Median household income slipped in March, according Sentier Research, which publishes monthly updates from Census Bureau data. At Advisor Perspectives, Doug Short
synopsizes the report and produces some explanatory charts that he's given me permission to republish.
On a month-by-month basis, nominal median household income was down $307 and up $1,104 when measured against last March. In real (inflation-adjusted) dollars, median income was down $436 month over month and up $1,116 year over year. That's a 2.1 percent yearly increase.
Although the economic recovery has boosted real median income well above its low point in August 2011, after nearly six years of expansion since the Great Recession, the real median is still $3,020 lower than its high point in January 2008. That's 5.3 percent less. And it's $3,125 below where it was in 2002.
Short notes:
Let's take a closer look at the monthly data since the end of the Great Recession. The adjacent chart highlights the real monthly median values since 2008. The right axis shows the same scale as the chart above—the percent change from the real household income value at the start of the 21st century. The March 2015 real median annual income is 4.6% below our turn-of-the-century starting point and 5.3% below its interim high in January 2008. [...]
As the excellent data from Sentier Research makes clear, the mainstream U.S. household was struggling before the Great Recession. At this point, real household incomes are in worse shape than they were in mid-2009 when the recession ended.
There is more analysis below the fold.
It's important to point out, as blogger New Deal democrat regularly does, that median household income is not the same as median wages. A household's income could come from two or more people while the wages metric applies only to a single earner. As I wrote last month:
For example, in the case of families where someone has retired, real median household income could fall at the same time as real median wages are rising. Although baby boomers, the first wave of whom turned 65 in 2011, have not been retiring as fast as expected, as they continue to age, they will contribute to the lowering of real median household income as they do retire.
We know, however, from other data that real median wages have been stagnant for decades before the Great Recession, with a three-year surge at the end of the 1990s. Last year, the buying power of wages rose, bolstered by the fall of the CPI thanks to those aforementioned lower oil prices. In the fourth quarter of 2014, real median weekly wages climbed just 0.5 percent from the previous year, to $799. That was better than in the fourth quarter of 2013, when it rose just 0.2 percent, or in 2012 when it fell 0.5 percent and 2011 when it fell 1.7 percent. Nonetheless, it's been paltry gain, and they still [have] a long way to catch up to where they were eight years ago, not to mention 13 years ago.

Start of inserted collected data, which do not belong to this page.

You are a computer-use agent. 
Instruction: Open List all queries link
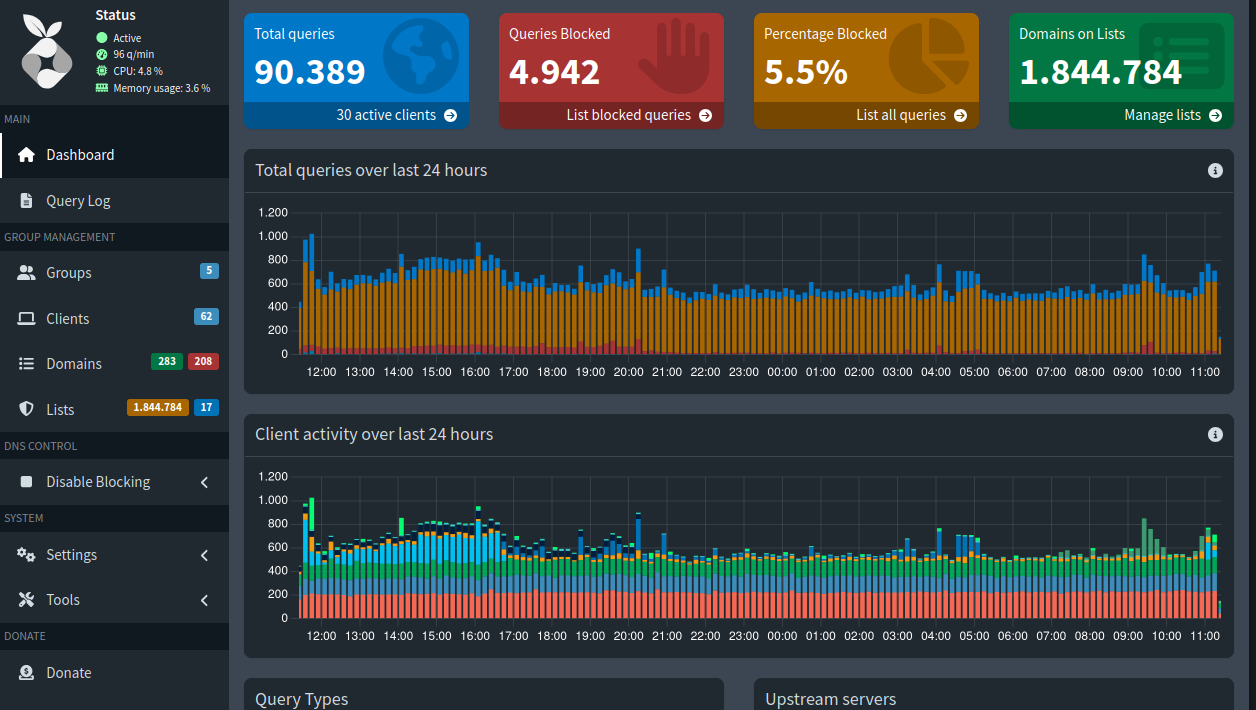coord(901,116)
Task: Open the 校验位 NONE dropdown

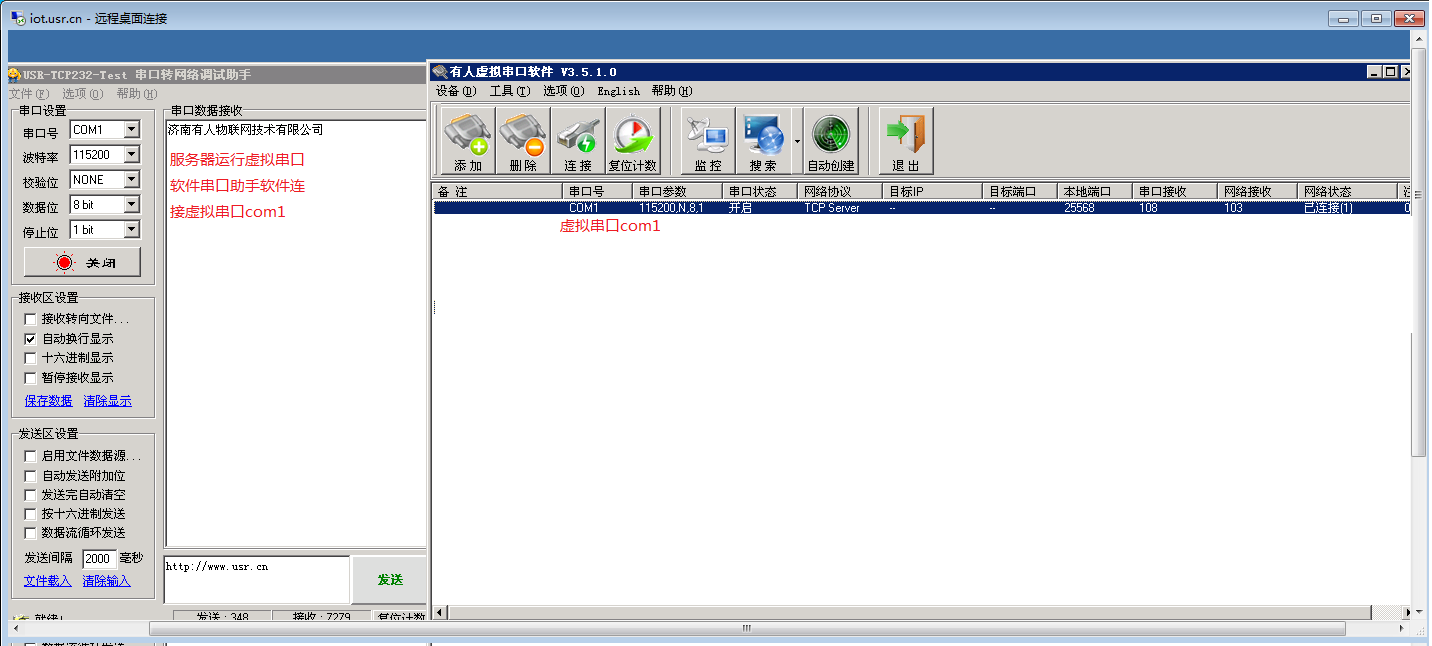Action: pyautogui.click(x=131, y=180)
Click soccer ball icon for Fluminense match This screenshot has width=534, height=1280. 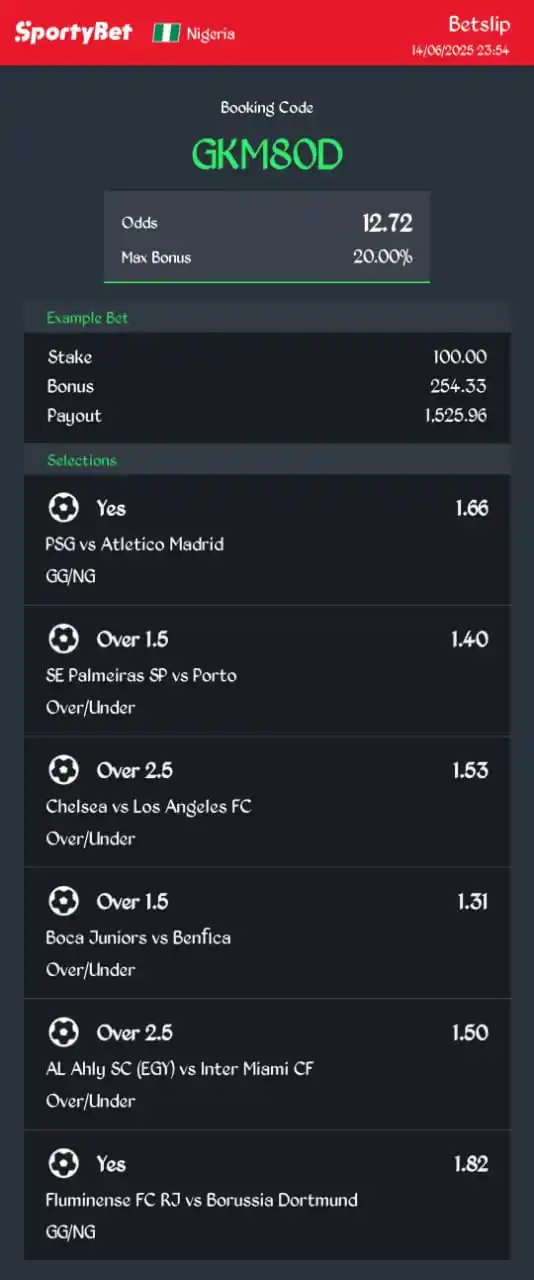[63, 1163]
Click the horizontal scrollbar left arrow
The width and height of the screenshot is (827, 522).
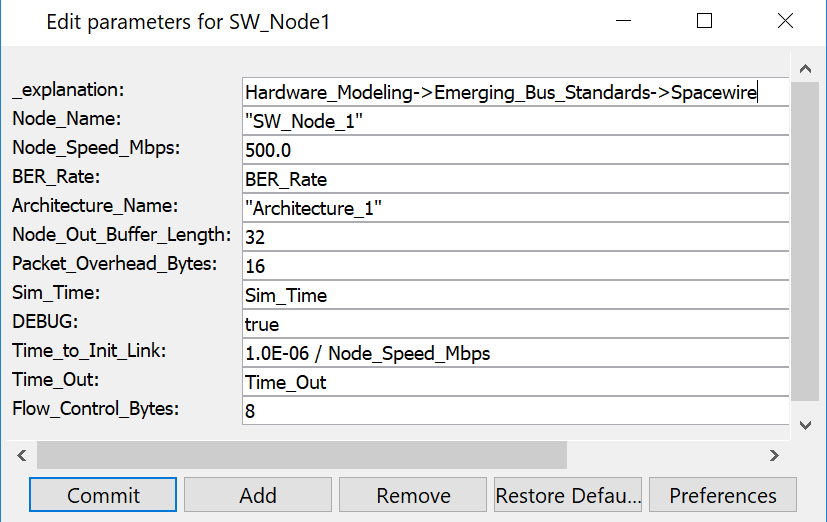click(21, 455)
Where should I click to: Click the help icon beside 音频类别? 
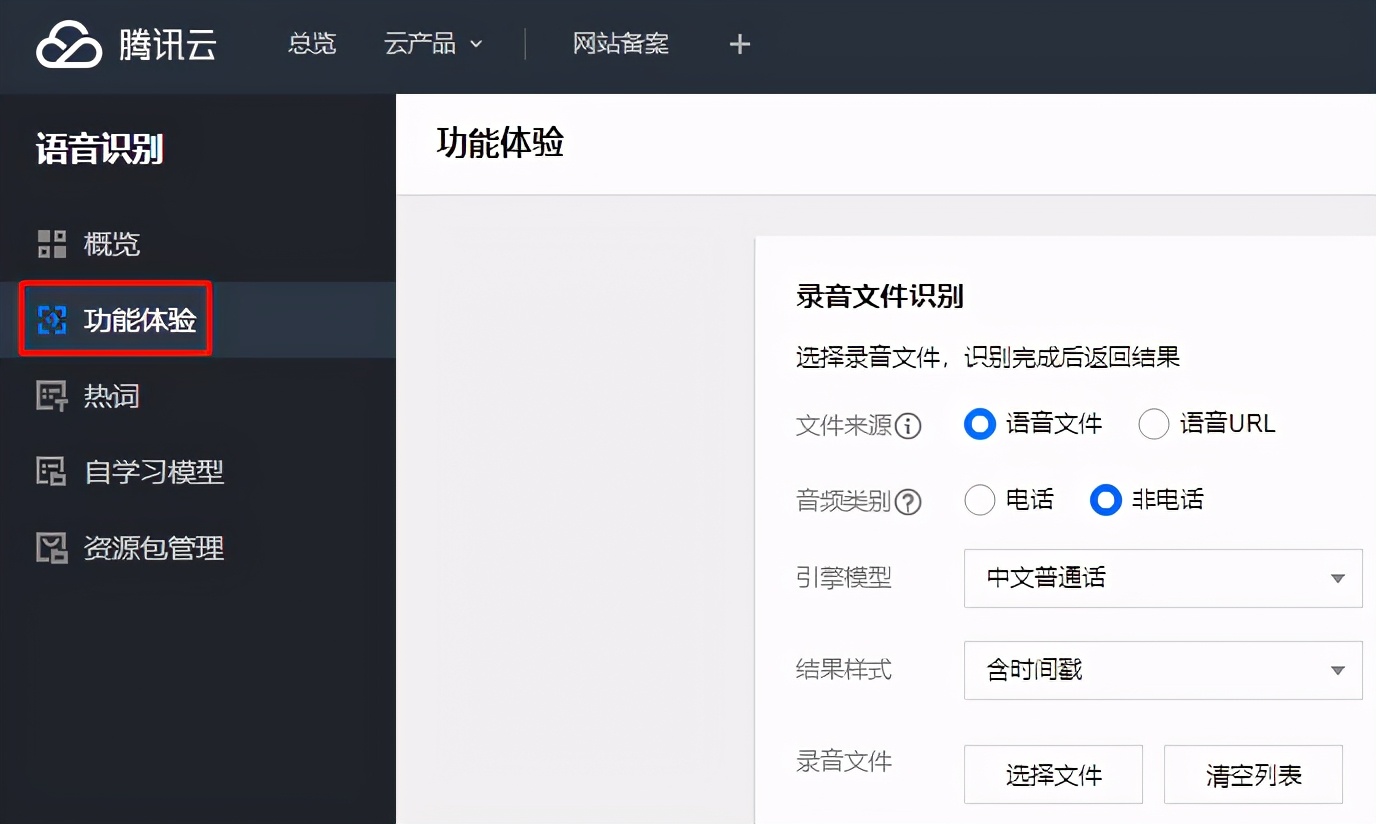910,502
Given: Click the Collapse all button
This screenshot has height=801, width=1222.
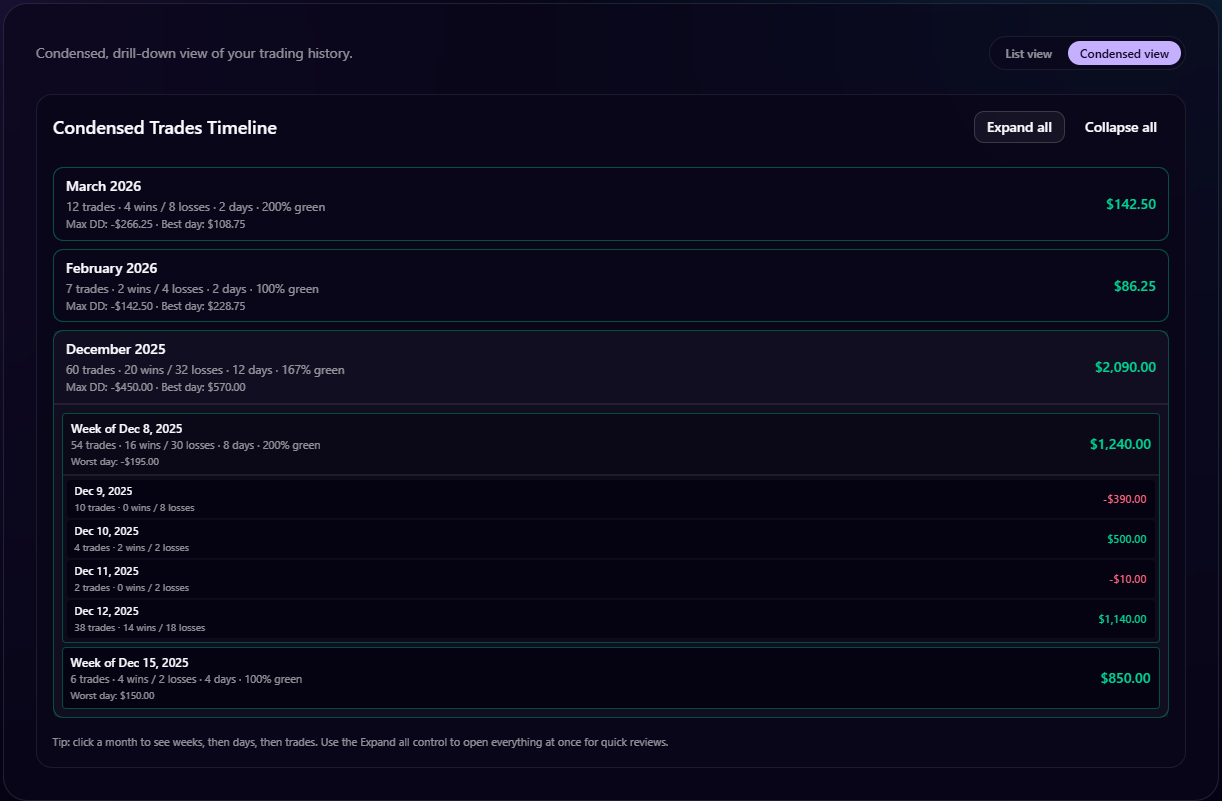Looking at the screenshot, I should click(1120, 127).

A week ago, the Bureau of Labor Statistics
announced the change from February to March in real average wages. The average rose 0.1 percent, seasonally adjusted. That change is a product of a 0.3-percent increase in average hourly earnings offset by a 0.2-percent increase in the Consumer Price Index for All Urban Consumers. Real average weekly earnings decreased by 0.2 percent over the month because of a 0.3-percent reduction in the average workweek.
Note that this is the mean, not the median. The true impact of increases in real average wages is skewed somewhat because gains for earners of higher wages can lift the average even when earners of lower wages are making no gains.